Andere Autor/innen thematisieren im vorliegen Heft weitere Tendenzen aktueller Historiografie: Thomas Großbölting gibt einen Überblick über die Wahrnehmungsgeschichte der Zweistaatlichkeit und verdeutlicht den Umgang der Zeitgeschichte mit Gemeinsamkeiten und Brüchen in der Geschichte der DDR und BRD. Andreas Eckert identifiziert globalhistorische Ansätze in der Zeitgeschichte, Hanno Hochmuth plädiert für eine Zeitgeschichte des Vergnügens und Alexander Gallus schreibt über das Verhältnis von Geschichts- und Politikwissenschaft.
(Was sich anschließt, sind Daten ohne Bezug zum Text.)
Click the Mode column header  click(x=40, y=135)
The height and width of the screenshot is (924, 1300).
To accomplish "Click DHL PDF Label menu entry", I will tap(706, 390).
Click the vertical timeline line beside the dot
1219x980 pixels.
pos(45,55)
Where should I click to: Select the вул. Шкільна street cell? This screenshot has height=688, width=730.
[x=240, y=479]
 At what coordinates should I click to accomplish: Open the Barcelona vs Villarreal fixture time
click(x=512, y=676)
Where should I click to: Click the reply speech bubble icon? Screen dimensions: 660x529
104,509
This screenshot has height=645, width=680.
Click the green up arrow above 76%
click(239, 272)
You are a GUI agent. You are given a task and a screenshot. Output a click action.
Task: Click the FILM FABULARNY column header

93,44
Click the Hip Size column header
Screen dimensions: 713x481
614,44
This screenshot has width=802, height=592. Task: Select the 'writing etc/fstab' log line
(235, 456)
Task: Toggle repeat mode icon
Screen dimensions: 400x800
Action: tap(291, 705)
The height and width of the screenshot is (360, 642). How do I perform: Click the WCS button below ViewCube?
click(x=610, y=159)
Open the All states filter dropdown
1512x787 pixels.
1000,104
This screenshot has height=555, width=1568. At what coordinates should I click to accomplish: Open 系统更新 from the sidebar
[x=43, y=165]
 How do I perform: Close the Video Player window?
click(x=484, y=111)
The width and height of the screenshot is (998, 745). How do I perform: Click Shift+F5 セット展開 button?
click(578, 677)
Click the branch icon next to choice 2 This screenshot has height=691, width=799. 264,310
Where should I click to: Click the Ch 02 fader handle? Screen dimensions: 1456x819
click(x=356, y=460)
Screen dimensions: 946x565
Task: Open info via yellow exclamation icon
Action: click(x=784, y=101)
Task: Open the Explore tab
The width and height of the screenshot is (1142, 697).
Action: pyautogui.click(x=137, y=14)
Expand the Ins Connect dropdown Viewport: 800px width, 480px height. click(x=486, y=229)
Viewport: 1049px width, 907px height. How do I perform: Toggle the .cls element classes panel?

Thomas Lindenberger und Muriel Blaive schließlich thematisieren Erinnerungskonflikte in Europa, die auf tendenziell statischen Opferidentitäten beruhen und einem dynamischen Verständnis europäischer Geschichte im Wege stehen.

„Zeitgeschichtsschreibung“ bietet einen fundierten Einblick in aktuelle Tendenzen der zeitgeschichtlichen Forschung, gibt einen Überblick über den Forschungsstand zur Geschichte des 20. und 21. Jahrhunderts und ist auch für Nicht-Wissenschaftlerinnen und -Wissenschaftler insofern interessant, als dass es ihr gelingt, die Verbindung zwischen Zeitgeist und Zeitgeschichte sowie die  Bedingtheit und Veränderlichkeit historischer Forschung deutlich zu machen.

Die ApuZ-Ausgabe ist als Druckexemplar kostenlos erhältlich bei der Bundeszentrale für politische Bildung und kann auf deren Homepage auch als pdf-Dokument herunter geladen werden.